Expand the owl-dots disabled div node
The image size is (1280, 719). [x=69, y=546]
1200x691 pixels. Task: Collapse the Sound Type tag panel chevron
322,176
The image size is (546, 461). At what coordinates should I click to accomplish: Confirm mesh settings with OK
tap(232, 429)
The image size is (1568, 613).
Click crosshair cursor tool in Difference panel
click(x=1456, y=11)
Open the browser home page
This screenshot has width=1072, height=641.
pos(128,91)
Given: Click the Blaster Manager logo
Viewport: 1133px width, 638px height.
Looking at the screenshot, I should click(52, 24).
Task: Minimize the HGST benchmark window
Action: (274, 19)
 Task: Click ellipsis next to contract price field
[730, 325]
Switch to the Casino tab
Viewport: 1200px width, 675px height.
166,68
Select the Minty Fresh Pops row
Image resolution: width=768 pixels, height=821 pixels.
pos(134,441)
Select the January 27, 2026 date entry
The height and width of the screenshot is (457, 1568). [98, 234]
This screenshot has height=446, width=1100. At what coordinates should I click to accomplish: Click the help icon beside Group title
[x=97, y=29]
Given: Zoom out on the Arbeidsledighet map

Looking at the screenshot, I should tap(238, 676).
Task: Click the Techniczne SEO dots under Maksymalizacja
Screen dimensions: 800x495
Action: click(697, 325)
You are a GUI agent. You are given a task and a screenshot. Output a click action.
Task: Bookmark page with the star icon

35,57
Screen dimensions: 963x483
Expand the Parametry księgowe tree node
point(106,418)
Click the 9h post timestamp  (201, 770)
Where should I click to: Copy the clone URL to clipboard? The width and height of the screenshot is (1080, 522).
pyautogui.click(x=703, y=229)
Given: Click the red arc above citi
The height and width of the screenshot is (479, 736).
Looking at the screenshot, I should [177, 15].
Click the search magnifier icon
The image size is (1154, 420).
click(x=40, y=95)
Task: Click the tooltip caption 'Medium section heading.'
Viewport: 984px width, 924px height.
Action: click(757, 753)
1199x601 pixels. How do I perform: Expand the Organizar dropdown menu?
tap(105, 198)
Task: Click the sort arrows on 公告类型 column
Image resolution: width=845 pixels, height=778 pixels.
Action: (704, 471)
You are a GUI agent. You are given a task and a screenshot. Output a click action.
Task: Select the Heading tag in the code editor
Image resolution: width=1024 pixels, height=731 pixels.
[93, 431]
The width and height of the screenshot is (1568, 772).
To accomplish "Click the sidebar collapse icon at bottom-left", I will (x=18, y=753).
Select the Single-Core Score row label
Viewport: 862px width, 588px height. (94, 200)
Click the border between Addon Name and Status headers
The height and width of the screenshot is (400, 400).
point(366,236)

━━━━━━━━━━━━━━━━

→ Work item: Print, from the entries above, the line with "Given: Click the red arc above citi", the line with "Task: Click the sort arrows on 公告类型 column" and all lines between them, exactly and with nothing else.

→ Your solution:
Given: Click the red arc above citi
The height and width of the screenshot is (479, 736).
Looking at the screenshot, I should [177, 15].
Click the search magnifier icon
The image size is (1154, 420).
click(x=40, y=95)
Task: Click the tooltip caption 'Medium section heading.'
Viewport: 984px width, 924px height.
Action: click(757, 753)
1199x601 pixels. How do I perform: Expand the Organizar dropdown menu?
tap(105, 198)
Task: Click the sort arrows on 公告类型 column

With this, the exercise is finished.